[begin DATASET CONTENT]

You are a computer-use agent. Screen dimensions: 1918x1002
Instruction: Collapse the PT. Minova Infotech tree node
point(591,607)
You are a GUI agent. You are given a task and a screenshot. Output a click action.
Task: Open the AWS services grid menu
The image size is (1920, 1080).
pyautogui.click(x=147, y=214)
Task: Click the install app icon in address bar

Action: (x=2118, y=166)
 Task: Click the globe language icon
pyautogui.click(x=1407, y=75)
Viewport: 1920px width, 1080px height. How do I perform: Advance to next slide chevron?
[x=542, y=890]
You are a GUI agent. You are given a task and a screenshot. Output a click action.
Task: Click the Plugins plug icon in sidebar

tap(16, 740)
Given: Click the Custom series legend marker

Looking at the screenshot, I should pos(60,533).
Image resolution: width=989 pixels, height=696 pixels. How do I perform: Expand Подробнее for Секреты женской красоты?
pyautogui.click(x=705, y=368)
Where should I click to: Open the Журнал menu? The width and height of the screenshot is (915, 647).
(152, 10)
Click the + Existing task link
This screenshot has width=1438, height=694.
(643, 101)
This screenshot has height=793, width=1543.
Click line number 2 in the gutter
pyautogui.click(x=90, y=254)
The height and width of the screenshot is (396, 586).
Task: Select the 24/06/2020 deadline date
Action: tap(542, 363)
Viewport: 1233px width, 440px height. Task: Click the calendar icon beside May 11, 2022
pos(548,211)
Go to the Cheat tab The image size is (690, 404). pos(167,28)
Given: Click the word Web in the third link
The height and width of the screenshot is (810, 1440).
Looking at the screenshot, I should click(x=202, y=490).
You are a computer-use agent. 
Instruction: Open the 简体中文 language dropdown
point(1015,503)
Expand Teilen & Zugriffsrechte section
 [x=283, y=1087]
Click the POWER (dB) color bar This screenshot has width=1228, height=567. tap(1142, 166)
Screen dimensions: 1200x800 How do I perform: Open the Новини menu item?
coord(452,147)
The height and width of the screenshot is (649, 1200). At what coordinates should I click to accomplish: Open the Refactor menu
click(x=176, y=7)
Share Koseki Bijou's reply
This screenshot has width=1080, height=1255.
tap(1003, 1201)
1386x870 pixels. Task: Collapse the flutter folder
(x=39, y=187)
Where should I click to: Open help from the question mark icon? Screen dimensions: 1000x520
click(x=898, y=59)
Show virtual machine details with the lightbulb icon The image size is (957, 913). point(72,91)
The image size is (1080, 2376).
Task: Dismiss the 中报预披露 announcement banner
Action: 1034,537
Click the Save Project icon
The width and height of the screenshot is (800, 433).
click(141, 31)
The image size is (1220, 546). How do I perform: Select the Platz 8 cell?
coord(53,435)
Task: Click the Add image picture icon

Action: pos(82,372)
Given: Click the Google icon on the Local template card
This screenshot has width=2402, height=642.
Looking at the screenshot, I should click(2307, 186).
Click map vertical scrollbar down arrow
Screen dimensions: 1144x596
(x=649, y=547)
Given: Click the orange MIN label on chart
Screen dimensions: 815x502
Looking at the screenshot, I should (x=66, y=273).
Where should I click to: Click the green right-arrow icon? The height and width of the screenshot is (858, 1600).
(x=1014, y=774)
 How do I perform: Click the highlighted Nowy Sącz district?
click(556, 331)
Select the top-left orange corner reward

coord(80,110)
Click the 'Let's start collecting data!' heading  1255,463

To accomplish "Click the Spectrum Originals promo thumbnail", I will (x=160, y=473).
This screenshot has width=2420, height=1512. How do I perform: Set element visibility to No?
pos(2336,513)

[end DATASET CONTENT]

Copy every line of the material above word for word, changing nothing.

You are a computer-use agent. Screen dimensions: 1918x1002
Instruction: Collapse the PT. Minova Infotech tree node
point(591,607)
You are a GUI agent. You are given a task and a screenshot. Output a click action.
Task: Open the AWS services grid menu
The image size is (1920, 1080).
pyautogui.click(x=147, y=214)
Task: Click the install app icon in address bar

Action: (x=2118, y=166)
 Task: Click the globe language icon
pyautogui.click(x=1407, y=75)
Viewport: 1920px width, 1080px height. How do I perform: Advance to next slide chevron?
[x=542, y=890]
You are a GUI agent. You are given a task and a screenshot. Output a click action.
Task: Click the Plugins plug icon in sidebar

tap(16, 740)
Given: Click the Custom series legend marker

Looking at the screenshot, I should pos(60,533).
Image resolution: width=989 pixels, height=696 pixels. How do I perform: Expand Подробнее for Секреты женской красоты?
pyautogui.click(x=705, y=368)
Where should I click to: Open the Журнал menu? The width and height of the screenshot is (915, 647).
(152, 10)
Click the + Existing task link
This screenshot has width=1438, height=694.
(643, 101)
This screenshot has height=793, width=1543.
Click line number 2 in the gutter
pyautogui.click(x=90, y=254)
The height and width of the screenshot is (396, 586).
Task: Select the 24/06/2020 deadline date
Action: tap(542, 363)
Viewport: 1233px width, 440px height. Task: Click the calendar icon beside May 11, 2022
pos(548,211)
Go to the Cheat tab The image size is (690, 404). pos(167,28)
Given: Click the word Web in the third link
The height and width of the screenshot is (810, 1440).
Looking at the screenshot, I should click(x=202, y=490).
You are a computer-use agent. 
Instruction: Open the 简体中文 language dropdown
point(1015,503)
Expand Teilen & Zugriffsrechte section
 [x=283, y=1087]
Click the POWER (dB) color bar This screenshot has width=1228, height=567. tap(1142, 166)
Screen dimensions: 1200x800 How do I perform: Open the Новини menu item?
coord(452,147)
The height and width of the screenshot is (649, 1200). At what coordinates should I click to accomplish: Open the Refactor menu
click(x=176, y=7)
Share Koseki Bijou's reply
This screenshot has width=1080, height=1255.
tap(1003, 1201)
1386x870 pixels. Task: Collapse the flutter folder
(x=39, y=187)
Where should I click to: Open help from the question mark icon? Screen dimensions: 1000x520
click(x=898, y=59)
Show virtual machine details with the lightbulb icon The image size is (957, 913). point(72,91)
The image size is (1080, 2376).
Task: Dismiss the 中报预披露 announcement banner
Action: 1034,537
Click the Save Project icon
The width and height of the screenshot is (800, 433).
click(141, 31)
The image size is (1220, 546). How do I perform: Select the Platz 8 cell?
coord(53,435)
Task: Click the Add image picture icon

Action: pos(82,372)
Given: Click the Google icon on the Local template card
This screenshot has width=2402, height=642.
Looking at the screenshot, I should click(2307, 186).
Click map vertical scrollbar down arrow
Screen dimensions: 1144x596
(x=649, y=547)
Given: Click the orange MIN label on chart
Screen dimensions: 815x502
Looking at the screenshot, I should (x=66, y=273).
Where should I click to: Click the green right-arrow icon? The height and width of the screenshot is (858, 1600).
(x=1014, y=774)
 How do I perform: Click the highlighted Nowy Sącz district?
click(556, 331)
Select the top-left orange corner reward

coord(80,110)
Click the 'Let's start collecting data!' heading  1255,463

To accomplish "Click the Spectrum Originals promo thumbnail", I will (x=160, y=473).
This screenshot has width=2420, height=1512. How do I perform: Set element visibility to No?
pos(2336,513)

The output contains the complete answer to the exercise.